Hadoop Application Architectures Ch.3 Processing Data in Hadoop

2019-12-04

MapReduce
Spark
Hive, Pig, Crunch, Cascading

Shared Nothing Architectures

scalability
fault-tolerant

MapReduce

Overview

introduced by Jeffrey Dean and Sanjay Ghemawat from Google with paper
map phase / sort & shuffle phase / reduce phase
input / output of each phase are key-value pairs
output of mapper and reducer is written to disk
- syncronization barrier (inefficient for iterative processing)
mapper processes a single pair at a time
mapper pass key-value pairs as output to reducers
mapper can’t pass information to other mappers

Mapper

InputFormat class
- getSplits()
  - determines the number of map processes
  - determines the cluster nodes on which they will execute
  - commonly used TextInputFormat generates an input split per block
- getReader()
  - provides a reader to map tasks
  - could be overridden
RecordReader class
- reads the data blocks, returns key-value records
- implementations: text delimited, SequenceFile, Avro, Parquet, etc.
Mapper.setup()
- Configuration object
Mapper.map()
- inputs: key, value, and a context
- output data would be buffered and sorted, io.sort.mb
Partitioner
- default, key hashed
- custom partitioner
  - ex. secondary sort
    - key as ticker-time for sorted, partitioner on ticker symbol
Mapper.cleanup()
- flies closing, logging message, etc.
Combiner.combine()
- aggregate locally
- output has to be identical format with map()
- could assumes the input is sorted

Reducer

Shuffle
- copy the output of the mappers from the map nodes to the reduce nodes
Reducer.setup()
- initialize variables and file handles
Reducer.reduce()
- sorted key
- input with values
- a key and all its values will never be split across more than one reducer
  - skewness, review partitioning
- output to outputFileFormat
Reducer.cleanup()
- flies closing, logging message, etc.
OutputFormat
- a single reducer will always write a single file
  - ex. part-r-00000

Join

Reference: https://www.edureka.co/blog/mapreduce-example-reduce-side-join/

Map-side Join

The join operation is performed in the map phase itself. Therefore, in the map side join, the mapper performs the join and it is mandatory that the input to each map is partitioned and sorted according to the keys.

Reduce-side Join

Mapper reads the input data which are to be combined based on common column or join key.

The mapper processes the input and adds a tag to the input to distinguish the input belonging from different sources or data sets or databases.
The mapper outputs the intermediate key-value pair where the key is nothing but the join key.
After the sorting and shuffling phase, a key and the list of values is generated for the reducer.
Now, the reducer joins the values present in the list with the key to give the final aggregated output.
+-------+
[PROBLEM REQUIREMENTS] Could you copy the Hadoop notes above word for word, starting at the words that include "- could assumes" and ending after "Reducer.reduce()"? Rely on the Hadoop notes above and nothing else.

[DATASET CONTENT]
+-------+
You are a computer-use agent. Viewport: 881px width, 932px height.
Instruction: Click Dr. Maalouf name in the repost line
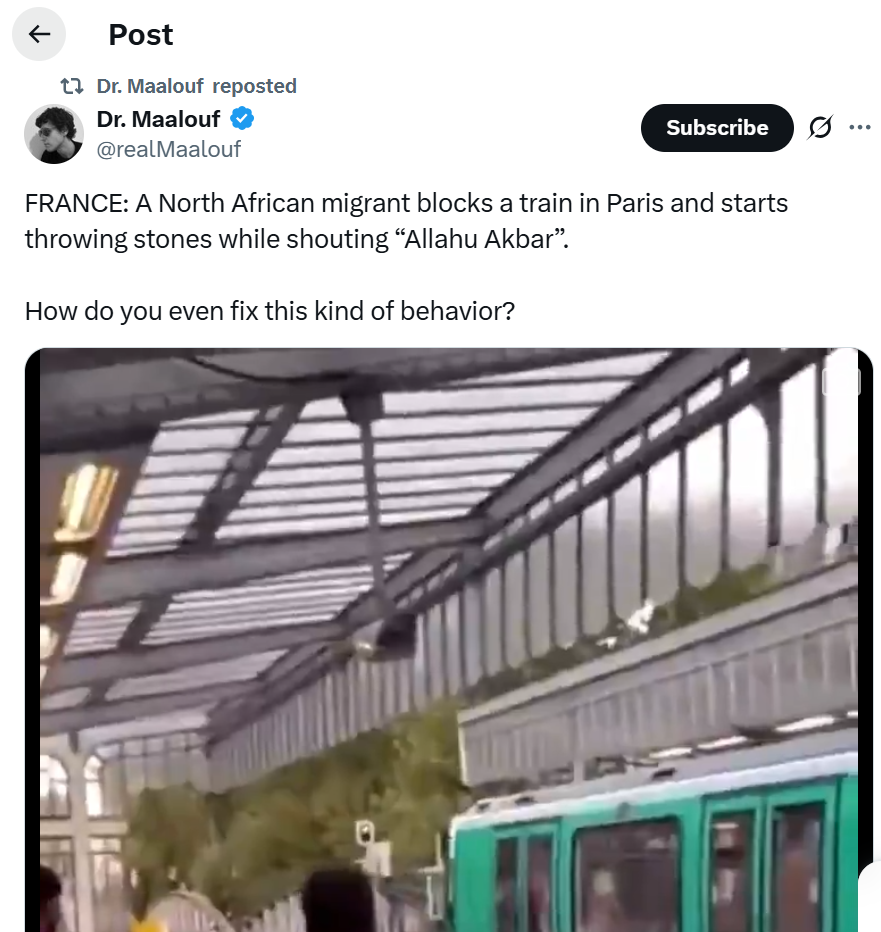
+-------+
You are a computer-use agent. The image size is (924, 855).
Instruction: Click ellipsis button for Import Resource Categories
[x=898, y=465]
+-------+
[RESULT OF THE EXERCISE]
- could assumes the input is sorted

Reducer

Shuffle
- copy the output of the mappers from the map nodes to the reduce nodes
Reducer.setup()
- initialize variables and file handles
Reducer.reduce()